▶ What you should do
Which lines in the items below contain the word "Open"? Pull out each of those lines in full.

Element and text location data
===

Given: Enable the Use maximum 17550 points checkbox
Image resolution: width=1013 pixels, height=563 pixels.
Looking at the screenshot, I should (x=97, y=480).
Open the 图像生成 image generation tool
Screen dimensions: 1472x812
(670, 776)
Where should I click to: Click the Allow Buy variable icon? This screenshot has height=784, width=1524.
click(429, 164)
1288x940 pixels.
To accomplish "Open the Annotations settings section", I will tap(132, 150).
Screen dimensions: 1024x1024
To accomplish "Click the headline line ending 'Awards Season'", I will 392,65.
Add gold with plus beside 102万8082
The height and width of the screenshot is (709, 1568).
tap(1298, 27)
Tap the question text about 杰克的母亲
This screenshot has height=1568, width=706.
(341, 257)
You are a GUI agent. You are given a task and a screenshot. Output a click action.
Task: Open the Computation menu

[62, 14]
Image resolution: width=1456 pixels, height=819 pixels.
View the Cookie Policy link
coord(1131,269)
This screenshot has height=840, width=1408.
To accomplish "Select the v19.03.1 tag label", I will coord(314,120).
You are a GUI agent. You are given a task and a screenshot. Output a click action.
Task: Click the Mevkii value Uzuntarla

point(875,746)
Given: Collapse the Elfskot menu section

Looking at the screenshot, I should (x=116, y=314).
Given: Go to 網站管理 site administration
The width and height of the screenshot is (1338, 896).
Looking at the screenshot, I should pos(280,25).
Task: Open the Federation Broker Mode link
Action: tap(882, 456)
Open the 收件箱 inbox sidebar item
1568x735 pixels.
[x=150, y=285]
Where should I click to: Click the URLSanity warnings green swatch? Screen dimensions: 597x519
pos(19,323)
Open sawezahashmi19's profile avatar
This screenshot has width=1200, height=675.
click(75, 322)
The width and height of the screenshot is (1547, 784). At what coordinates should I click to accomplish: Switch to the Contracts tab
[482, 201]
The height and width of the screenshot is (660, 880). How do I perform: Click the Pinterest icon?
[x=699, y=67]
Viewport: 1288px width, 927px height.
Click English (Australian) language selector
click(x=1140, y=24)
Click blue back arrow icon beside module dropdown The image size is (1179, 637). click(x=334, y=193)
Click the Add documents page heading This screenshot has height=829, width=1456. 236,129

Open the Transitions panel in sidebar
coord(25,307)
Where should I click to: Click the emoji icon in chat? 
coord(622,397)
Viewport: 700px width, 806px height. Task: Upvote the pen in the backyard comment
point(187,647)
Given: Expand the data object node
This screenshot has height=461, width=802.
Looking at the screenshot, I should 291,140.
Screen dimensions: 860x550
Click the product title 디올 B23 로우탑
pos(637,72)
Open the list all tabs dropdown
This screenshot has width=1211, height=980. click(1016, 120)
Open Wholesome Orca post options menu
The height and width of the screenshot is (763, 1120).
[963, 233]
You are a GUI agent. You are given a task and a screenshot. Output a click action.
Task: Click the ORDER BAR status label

===

▶ Task result
Open the 图像生成 image generation tool
To accomplish "Open the Annotations settings section", I will tap(132, 150).
Task: Open the Computation menu
Task: Open the Federation Broker Mode link
Open the 收件箱 inbox sidebar item
Open sawezahashmi19's profile avatar
Open the Transitions panel in sidebar
Open the list all tabs dropdown
Open Wholesome Orca post options menu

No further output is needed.